The problem during bubbles is that investors drunk on excessive liquidity – and who thus suddenly have more money than sense or profitable opportunities at their disposal – stop making such judgments. They start to act as if all assets are equally riskless. The once massive gulf between yields on junk bonds and those on safe investments shrank to ridiculously low levels as the bubble blew out of control five years ago.
The race for yield was predicated on the faulty assumption that overall risk had diminished permanently, as a result of globalisation, financial innovation and low inflation. The collapse in the real cost of borrowing was seen as proof of progress, rather that the manifestation of the mother of all bubbles in the bond markets (caused in the first instance by central banks’ encouragement of excessive liquidity, combined with government-created moral hazard).
Dodgy, over-leveraged deals could raise funds on great terms – as, infamously, could sub-prime borrowers. The Eurozone was affected by this global bubble, of course, but the launch of the euro and the accompanying propaganda from the political establishment triggered an even more disastrous mispricing of risk across the continent. Prior to the single currency’s launch, it (very sensibly) cost far more for risky countries such as Italy or Spain to borrow than it did for Germany.

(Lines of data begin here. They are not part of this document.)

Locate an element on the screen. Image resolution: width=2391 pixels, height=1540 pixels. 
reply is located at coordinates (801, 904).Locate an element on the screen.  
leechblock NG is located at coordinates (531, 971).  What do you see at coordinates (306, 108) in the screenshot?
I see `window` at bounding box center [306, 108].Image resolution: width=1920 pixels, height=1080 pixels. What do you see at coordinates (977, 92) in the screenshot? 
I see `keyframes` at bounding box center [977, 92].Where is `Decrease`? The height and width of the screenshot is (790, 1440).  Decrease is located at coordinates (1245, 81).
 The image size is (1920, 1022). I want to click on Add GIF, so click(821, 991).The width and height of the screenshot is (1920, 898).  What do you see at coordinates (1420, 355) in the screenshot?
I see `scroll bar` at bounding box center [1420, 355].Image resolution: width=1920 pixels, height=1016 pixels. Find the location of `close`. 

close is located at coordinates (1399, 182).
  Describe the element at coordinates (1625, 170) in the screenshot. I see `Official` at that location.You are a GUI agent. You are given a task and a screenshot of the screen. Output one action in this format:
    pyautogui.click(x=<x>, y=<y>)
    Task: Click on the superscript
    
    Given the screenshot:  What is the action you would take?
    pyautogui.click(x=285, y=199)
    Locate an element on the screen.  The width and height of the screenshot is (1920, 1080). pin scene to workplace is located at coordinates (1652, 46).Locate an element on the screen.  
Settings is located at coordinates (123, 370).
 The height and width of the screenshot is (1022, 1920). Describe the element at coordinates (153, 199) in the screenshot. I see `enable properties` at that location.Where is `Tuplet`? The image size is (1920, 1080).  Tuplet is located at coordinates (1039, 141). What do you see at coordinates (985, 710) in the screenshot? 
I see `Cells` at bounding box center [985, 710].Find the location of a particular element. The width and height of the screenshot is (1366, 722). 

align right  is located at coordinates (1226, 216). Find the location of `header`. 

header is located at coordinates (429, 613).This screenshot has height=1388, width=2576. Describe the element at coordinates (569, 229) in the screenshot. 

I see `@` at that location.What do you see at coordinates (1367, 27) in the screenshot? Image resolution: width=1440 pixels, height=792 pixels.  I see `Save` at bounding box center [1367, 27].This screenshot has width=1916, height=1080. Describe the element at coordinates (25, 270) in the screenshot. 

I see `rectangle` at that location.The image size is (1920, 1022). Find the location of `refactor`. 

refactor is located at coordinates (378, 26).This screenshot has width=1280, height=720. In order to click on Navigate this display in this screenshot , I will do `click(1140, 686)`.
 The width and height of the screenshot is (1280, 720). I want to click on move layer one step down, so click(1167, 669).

But following the launch of the single currency, all government-debt became denominated in euros – and slowly everybody started to treat it as pretty much alike. After all, there was already a one-size-fits all official base rate fixed by the European Central Bank – why not the same with government bonds? The fact that this was a monetary union, not a fiscal union, was forgotten; despite obvious violations, many chose to believe the European treaties’ rules on fiscal prudence. They also convinced themselves that countries would be bailed out in extremis to preserve the euro, with the funds presumably magicked out of thin air.
What this meant was that mismanaged countries such as Greece were able to free ride on the credibility of countries such as Germany when it came to bond yields. The weak nations’ cost of borrowing collapsed, delivering what many supporters of the euro wrongly saw as a permanent free lunch. This had a huge effect on the likes of Spain, pushing down mortgage rates and triggering a massive house price bubble. In reality, the creation of the single currency meant that nations were more likely to go bust (and were thus riskier) because they no longer controlled their own currency. There used only to be an inflation and devaluation risk; now there is also an actual default risk. Yet instead of going up, the cost of borrowing collapsed.
The best way to understand the current increase in Italian, Spanish and increasingly French yields is that risk is finally starting to be priced rationally again – markets now realise that some countries are more likely to default or quit the euro than others. Default doesn’t necessitate real insolvency: Italy is a rich country with lots of assets. Yet a country can go bust if its political system is broken or its electorate wedded to silly policies.
But this increased realism is already turning into panic. Investors are beginning to comprehend that debt levels in several countries are simply not affordable at proper interest rates. As the penny drops, it will become ever more obvious that the euro’s launch was one of the greatest political and economic blunders of modern times.